Your instructions - Without skipping a line, reproduce the entries exactly.

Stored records
══════════

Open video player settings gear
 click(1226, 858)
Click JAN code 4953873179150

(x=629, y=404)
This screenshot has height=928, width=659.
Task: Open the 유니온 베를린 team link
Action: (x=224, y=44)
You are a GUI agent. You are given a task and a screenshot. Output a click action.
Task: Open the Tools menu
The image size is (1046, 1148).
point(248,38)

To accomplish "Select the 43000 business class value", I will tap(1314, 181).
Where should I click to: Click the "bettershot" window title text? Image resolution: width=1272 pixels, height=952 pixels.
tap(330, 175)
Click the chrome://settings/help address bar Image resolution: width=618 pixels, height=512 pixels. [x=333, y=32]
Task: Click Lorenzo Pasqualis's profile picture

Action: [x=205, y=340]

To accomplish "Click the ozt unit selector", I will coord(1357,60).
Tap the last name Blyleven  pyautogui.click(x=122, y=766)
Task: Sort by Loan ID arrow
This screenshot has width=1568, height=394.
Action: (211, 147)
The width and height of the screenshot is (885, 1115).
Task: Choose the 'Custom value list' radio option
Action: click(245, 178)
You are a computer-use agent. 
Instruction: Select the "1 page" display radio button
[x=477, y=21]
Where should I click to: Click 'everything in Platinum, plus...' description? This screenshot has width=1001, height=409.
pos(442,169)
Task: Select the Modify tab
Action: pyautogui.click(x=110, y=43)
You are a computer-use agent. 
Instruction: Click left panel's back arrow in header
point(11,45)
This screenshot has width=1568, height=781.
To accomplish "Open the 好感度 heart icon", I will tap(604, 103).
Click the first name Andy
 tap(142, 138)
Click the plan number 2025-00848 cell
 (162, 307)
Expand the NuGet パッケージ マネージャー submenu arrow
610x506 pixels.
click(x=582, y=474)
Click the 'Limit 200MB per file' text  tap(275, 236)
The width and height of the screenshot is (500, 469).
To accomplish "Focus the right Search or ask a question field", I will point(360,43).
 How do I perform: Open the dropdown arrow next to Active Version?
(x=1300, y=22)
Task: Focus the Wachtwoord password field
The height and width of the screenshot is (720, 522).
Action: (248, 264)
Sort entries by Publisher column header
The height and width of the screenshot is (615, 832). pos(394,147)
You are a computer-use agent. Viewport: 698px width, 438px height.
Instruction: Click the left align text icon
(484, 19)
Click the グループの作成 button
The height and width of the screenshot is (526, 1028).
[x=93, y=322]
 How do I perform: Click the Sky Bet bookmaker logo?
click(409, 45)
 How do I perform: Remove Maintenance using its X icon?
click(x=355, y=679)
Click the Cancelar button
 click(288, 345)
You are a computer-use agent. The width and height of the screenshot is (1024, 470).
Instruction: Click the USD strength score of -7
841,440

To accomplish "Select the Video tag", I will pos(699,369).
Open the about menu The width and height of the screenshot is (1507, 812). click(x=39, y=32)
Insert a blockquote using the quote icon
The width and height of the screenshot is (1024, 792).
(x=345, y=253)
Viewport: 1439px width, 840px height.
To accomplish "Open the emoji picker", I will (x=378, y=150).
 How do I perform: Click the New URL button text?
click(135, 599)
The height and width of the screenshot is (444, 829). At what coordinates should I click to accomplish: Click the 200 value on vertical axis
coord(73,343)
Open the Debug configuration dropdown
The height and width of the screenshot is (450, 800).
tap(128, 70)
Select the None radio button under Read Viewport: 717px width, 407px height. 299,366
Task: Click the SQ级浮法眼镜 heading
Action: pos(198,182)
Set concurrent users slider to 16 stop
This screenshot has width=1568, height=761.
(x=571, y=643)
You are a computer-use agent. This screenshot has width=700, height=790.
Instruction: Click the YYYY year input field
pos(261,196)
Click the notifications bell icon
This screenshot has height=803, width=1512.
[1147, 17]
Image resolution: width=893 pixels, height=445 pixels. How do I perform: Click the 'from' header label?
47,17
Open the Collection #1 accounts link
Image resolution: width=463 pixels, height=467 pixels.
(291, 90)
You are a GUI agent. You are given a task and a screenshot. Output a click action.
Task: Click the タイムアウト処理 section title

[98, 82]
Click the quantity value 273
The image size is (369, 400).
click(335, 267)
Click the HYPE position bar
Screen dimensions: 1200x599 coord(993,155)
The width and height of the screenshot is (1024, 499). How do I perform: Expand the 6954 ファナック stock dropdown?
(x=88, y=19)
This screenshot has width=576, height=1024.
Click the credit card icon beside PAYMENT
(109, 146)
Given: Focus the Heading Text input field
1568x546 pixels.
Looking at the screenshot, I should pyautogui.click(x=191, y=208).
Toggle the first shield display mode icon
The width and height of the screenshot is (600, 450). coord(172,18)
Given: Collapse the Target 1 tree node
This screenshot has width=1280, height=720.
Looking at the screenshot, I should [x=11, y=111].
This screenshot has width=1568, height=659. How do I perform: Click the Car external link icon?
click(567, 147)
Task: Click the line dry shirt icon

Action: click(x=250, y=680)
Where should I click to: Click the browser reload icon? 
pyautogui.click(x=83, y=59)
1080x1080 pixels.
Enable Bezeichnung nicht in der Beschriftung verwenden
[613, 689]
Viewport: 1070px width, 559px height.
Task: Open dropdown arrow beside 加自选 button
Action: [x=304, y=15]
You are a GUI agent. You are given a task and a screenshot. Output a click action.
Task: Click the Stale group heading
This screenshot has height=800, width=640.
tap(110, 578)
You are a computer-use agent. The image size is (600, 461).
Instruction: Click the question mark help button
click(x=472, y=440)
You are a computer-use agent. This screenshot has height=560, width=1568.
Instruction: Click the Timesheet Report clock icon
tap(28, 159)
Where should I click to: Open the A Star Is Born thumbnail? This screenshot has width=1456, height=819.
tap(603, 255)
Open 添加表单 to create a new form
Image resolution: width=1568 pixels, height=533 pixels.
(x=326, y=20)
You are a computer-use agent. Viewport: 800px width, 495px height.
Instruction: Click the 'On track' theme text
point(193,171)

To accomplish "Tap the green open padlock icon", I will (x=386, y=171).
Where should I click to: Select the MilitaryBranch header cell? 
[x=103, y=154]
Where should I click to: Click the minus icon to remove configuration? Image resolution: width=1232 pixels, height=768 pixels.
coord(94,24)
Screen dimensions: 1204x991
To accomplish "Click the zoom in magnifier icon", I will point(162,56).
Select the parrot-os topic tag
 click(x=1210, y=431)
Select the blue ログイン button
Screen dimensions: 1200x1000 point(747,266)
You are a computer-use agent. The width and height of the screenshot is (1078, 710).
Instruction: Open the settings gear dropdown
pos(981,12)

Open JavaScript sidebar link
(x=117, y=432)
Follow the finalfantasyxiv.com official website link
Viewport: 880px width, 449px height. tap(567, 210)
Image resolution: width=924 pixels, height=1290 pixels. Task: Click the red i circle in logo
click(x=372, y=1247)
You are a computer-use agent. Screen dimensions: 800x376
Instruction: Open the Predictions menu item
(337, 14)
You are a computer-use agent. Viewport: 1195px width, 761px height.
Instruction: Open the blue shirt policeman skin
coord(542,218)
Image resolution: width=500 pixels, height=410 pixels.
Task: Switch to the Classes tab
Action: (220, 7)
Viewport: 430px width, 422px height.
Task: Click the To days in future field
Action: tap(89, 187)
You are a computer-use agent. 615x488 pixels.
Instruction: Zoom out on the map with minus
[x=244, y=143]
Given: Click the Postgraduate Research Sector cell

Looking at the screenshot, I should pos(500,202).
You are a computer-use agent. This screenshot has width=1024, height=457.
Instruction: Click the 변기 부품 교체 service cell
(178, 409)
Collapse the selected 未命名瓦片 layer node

══════════

Answer to the exercise -
Open video player settings gear
 click(1226, 858)
Click JAN code 4953873179150

(x=629, y=404)
This screenshot has height=928, width=659.
Task: Open the 유니온 베를린 team link
Action: (x=224, y=44)
You are a GUI agent. You are given a task and a screenshot. Output a click action.
Task: Open the Tools menu
The image size is (1046, 1148).
point(248,38)

To accomplish "Select the 43000 business class value", I will tap(1314, 181).
Where should I click to: Click the "bettershot" window title text? Image resolution: width=1272 pixels, height=952 pixels.
tap(330, 175)
Click the chrome://settings/help address bar Image resolution: width=618 pixels, height=512 pixels. [x=333, y=32]
Task: Click Lorenzo Pasqualis's profile picture

Action: [x=205, y=340]

To accomplish "Click the ozt unit selector", I will coord(1357,60).
Tap the last name Blyleven  pyautogui.click(x=122, y=766)
Task: Sort by Loan ID arrow
This screenshot has width=1568, height=394.
Action: (211, 147)
The width and height of the screenshot is (885, 1115).
Task: Choose the 'Custom value list' radio option
Action: click(245, 178)
You are a computer-use agent. 
Instruction: Select the "1 page" display radio button
[x=477, y=21]
Where should I click to: Click 'everything in Platinum, plus...' description? This screenshot has width=1001, height=409.
pos(442,169)
Task: Select the Modify tab
Action: pyautogui.click(x=110, y=43)
You are a computer-use agent. 
Instruction: Click left panel's back arrow in header
point(11,45)
This screenshot has width=1568, height=781.
To accomplish "Open the 好感度 heart icon", I will tap(604, 103).
Click the first name Andy
 tap(142, 138)
Click the plan number 2025-00848 cell
 (162, 307)
Expand the NuGet パッケージ マネージャー submenu arrow
610x506 pixels.
click(x=582, y=474)
Click the 'Limit 200MB per file' text  tap(275, 236)
The width and height of the screenshot is (500, 469).
To accomplish "Focus the right Search or ask a question field", I will point(360,43).
 How do I perform: Open the dropdown arrow next to Active Version?
(x=1300, y=22)
Task: Focus the Wachtwoord password field
The height and width of the screenshot is (720, 522).
Action: (248, 264)
Sort entries by Publisher column header
The height and width of the screenshot is (615, 832). pos(394,147)
You are a computer-use agent. Viewport: 698px width, 438px height.
Instruction: Click the left align text icon
(484, 19)
Click the グループの作成 button
The height and width of the screenshot is (526, 1028).
[x=93, y=322]
 How do I perform: Click the Sky Bet bookmaker logo?
click(409, 45)
 How do I perform: Remove Maintenance using its X icon?
click(x=355, y=679)
Click the Cancelar button
 click(288, 345)
You are a computer-use agent. The width and height of the screenshot is (1024, 470).
Instruction: Click the USD strength score of -7
841,440

To accomplish "Select the Video tag", I will pos(699,369).
Open the about menu The width and height of the screenshot is (1507, 812). click(x=39, y=32)
Insert a blockquote using the quote icon
The width and height of the screenshot is (1024, 792).
(x=345, y=253)
Viewport: 1439px width, 840px height.
To accomplish "Open the emoji picker", I will (x=378, y=150).
 How do I perform: Click the New URL button text?
click(135, 599)
The height and width of the screenshot is (444, 829). At what coordinates should I click to accomplish: Click the 200 value on vertical axis
coord(73,343)
Open the Debug configuration dropdown
The height and width of the screenshot is (450, 800).
tap(128, 70)
Select the None radio button under Read Viewport: 717px width, 407px height. 299,366
Task: Click the SQ级浮法眼镜 heading
Action: pos(198,182)
Set concurrent users slider to 16 stop
This screenshot has width=1568, height=761.
(x=571, y=643)
You are a computer-use agent. This screenshot has width=700, height=790.
Instruction: Click the YYYY year input field
pos(261,196)
Click the notifications bell icon
This screenshot has height=803, width=1512.
[1147, 17]
Image resolution: width=893 pixels, height=445 pixels. How do I perform: Click the 'from' header label?
47,17
Open the Collection #1 accounts link
Image resolution: width=463 pixels, height=467 pixels.
(291, 90)
You are a GUI agent. You are given a task and a screenshot. Output a click action.
Task: Click the タイムアウト処理 section title

[98, 82]
Click the quantity value 273
The image size is (369, 400).
click(335, 267)
Click the HYPE position bar
Screen dimensions: 1200x599 coord(993,155)
The width and height of the screenshot is (1024, 499). How do I perform: Expand the 6954 ファナック stock dropdown?
(x=88, y=19)
This screenshot has width=576, height=1024.
Click the credit card icon beside PAYMENT
(109, 146)
Given: Focus the Heading Text input field
1568x546 pixels.
Looking at the screenshot, I should pyautogui.click(x=191, y=208).
Toggle the first shield display mode icon
The width and height of the screenshot is (600, 450). coord(172,18)
Given: Collapse the Target 1 tree node
This screenshot has width=1280, height=720.
Looking at the screenshot, I should [x=11, y=111].
This screenshot has width=1568, height=659. How do I perform: Click the Car external link icon?
click(567, 147)
Task: Click the line dry shirt icon

Action: click(x=250, y=680)
Where should I click to: Click the browser reload icon? 
pyautogui.click(x=83, y=59)
1080x1080 pixels.
Enable Bezeichnung nicht in der Beschriftung verwenden
[613, 689]
Viewport: 1070px width, 559px height.
Task: Open dropdown arrow beside 加自选 button
Action: [x=304, y=15]
You are a GUI agent. You are given a task and a screenshot. Output a click action.
Task: Click the Stale group heading
This screenshot has height=800, width=640.
tap(110, 578)
You are a computer-use agent. The image size is (600, 461).
Instruction: Click the question mark help button
click(x=472, y=440)
You are a computer-use agent. This screenshot has height=560, width=1568.
Instruction: Click the Timesheet Report clock icon
tap(28, 159)
Where should I click to: Open the A Star Is Born thumbnail? This screenshot has width=1456, height=819.
tap(603, 255)
Open 添加表单 to create a new form
Image resolution: width=1568 pixels, height=533 pixels.
(x=326, y=20)
You are a computer-use agent. Viewport: 800px width, 495px height.
Instruction: Click the 'On track' theme text
point(193,171)

To accomplish "Tap the green open padlock icon", I will (x=386, y=171).
Where should I click to: Select the MilitaryBranch header cell? 
[x=103, y=154]
Where should I click to: Click the minus icon to remove configuration? Image resolution: width=1232 pixels, height=768 pixels.
coord(94,24)
Screen dimensions: 1204x991
To accomplish "Click the zoom in magnifier icon", I will point(162,56).
Select the parrot-os topic tag
 click(x=1210, y=431)
Select the blue ログイン button
Screen dimensions: 1200x1000 point(747,266)
You are a computer-use agent. The width and height of the screenshot is (1078, 710).
Instruction: Open the settings gear dropdown
pos(981,12)

Open JavaScript sidebar link
(x=117, y=432)
Follow the finalfantasyxiv.com official website link
Viewport: 880px width, 449px height. tap(567, 210)
Image resolution: width=924 pixels, height=1290 pixels. Task: Click the red i circle in logo
click(x=372, y=1247)
You are a computer-use agent. Screen dimensions: 800x376
Instruction: Open the Predictions menu item
(337, 14)
You are a computer-use agent. Viewport: 1195px width, 761px height.
Instruction: Open the blue shirt policeman skin
coord(542,218)
Image resolution: width=500 pixels, height=410 pixels.
Task: Switch to the Classes tab
Action: (220, 7)
Viewport: 430px width, 422px height.
Task: Click the To days in future field
Action: tap(89, 187)
You are a computer-use agent. 615x488 pixels.
Instruction: Zoom out on the map with minus
[x=244, y=143]
Given: Click the Postgraduate Research Sector cell

Looking at the screenshot, I should pos(500,202).
You are a computer-use agent. This screenshot has width=1024, height=457.
Instruction: Click the 변기 부품 교체 service cell
(178, 409)
Collapse the selected 未命名瓦片 layer node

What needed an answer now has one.